Outside of Brazil, Tramontina has Distribution Centers and Sales Offices in South Africa, Germany, Australia, Chile, Uruguay, Argentina, China, Singapore, Colombia, the United Arab Emirates, Ecuador, United States, Mexico, Panama, Peru, India, United Kingdom, Canada, Spain, Japan and Latvia, in addition to sales representatives operating in other countries.

=== Tramontina Store ===
The company has two factory stores in Rio Grande do Sul assembled exclusively with brand products, in the city of Carlos Barbosa and another in Farroupilha. The largest of them is in Carlos Barbosa, the company's headquarters city, with more than 4 thousand square meters.

In 2013, Tramontina opened its first concept store in the city of Rio de Janeiro, the Tramontina Store.
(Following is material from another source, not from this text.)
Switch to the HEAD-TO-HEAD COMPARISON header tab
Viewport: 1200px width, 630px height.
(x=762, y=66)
According to Clovis Tramontina, president of the company, the city was chosen due to its hosting of international proportion such as the 2014 FIFA World Cup and the 2016 Summer Olympics. According to him, the store will be a kind of laboratory where products will be offered first-hand to customers. In 2015, a second store in Brazil was inaugurated in Salvador, and the first outside Brazil was opened in Santiago, Chile. Today, there are more than 20 stores in Brazil, 7 in Peru, 5 Colombia, 1 in South Africa, 1 in Bolivia and 1 in Dubai.

In 2014, the brand began selling operations via e-commerce for its line of wooden furniture and in 2018, the brand launched its official store online, Tramontina Store.

== Sustainability ==
Tramontina has an Environmental Management Program, created to formalize practices and comply with sustainable development technologies. The brand adopts its own systems to care for the environment, such as the treatment of waste and liquid effluents, which prevents the disposal of harmful substances, which earned the company ISO 14001 certification.
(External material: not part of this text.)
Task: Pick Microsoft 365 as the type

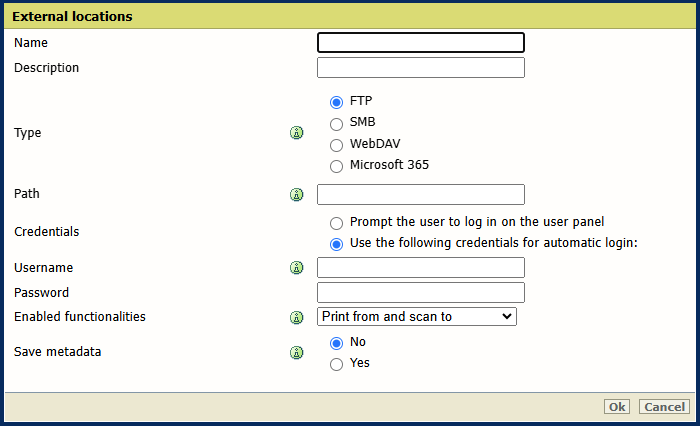Action: point(336,166)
Tramontina adopts ESG governance criteria and publishes an annual Sustainability Report, detailing circular economy strategies, waste management, water efficiency and the use of renewable energy.

The company maintains policies and committees aimed at monitoring the compliance of its operations, while its research and development activities focus on technological innovations aimed at process efficiency and sustainability.

==Sports==
Tramontina also sponsors Carlos Barbosa's Futsal team Associação Carlos Barbosa de Futsal (ACBF), the largest team in Brazil.